> **PROMPT**
Each line below with the word "estate" needs to be copied.
..........
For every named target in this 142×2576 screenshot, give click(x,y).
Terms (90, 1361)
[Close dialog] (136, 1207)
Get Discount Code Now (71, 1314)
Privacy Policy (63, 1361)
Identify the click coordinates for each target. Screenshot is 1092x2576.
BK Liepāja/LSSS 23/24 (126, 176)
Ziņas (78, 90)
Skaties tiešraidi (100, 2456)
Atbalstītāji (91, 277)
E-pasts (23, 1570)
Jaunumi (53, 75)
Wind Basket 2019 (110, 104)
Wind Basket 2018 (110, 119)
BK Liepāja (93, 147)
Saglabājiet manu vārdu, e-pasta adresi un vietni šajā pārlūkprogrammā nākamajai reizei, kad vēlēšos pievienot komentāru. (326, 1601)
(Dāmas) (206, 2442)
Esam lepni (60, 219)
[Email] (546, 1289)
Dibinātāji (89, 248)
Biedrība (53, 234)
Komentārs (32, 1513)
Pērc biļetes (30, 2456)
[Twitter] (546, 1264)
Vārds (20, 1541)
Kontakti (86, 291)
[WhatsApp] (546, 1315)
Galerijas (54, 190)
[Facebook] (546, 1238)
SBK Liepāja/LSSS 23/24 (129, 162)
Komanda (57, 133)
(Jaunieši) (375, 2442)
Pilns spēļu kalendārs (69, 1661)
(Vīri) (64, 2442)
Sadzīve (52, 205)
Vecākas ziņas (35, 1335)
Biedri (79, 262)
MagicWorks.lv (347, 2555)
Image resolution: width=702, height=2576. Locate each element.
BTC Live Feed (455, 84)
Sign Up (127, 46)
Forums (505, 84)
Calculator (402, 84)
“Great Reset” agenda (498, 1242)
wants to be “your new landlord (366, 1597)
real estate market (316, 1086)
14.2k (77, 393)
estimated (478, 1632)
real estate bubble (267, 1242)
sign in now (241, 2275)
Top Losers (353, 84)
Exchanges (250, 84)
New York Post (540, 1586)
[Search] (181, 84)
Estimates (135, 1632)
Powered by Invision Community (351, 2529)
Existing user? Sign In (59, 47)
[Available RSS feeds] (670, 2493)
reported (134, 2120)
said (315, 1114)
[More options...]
..........
> **YOUR RESPONSE**
real estate market (316, 1086)
real estate bubble (267, 1242)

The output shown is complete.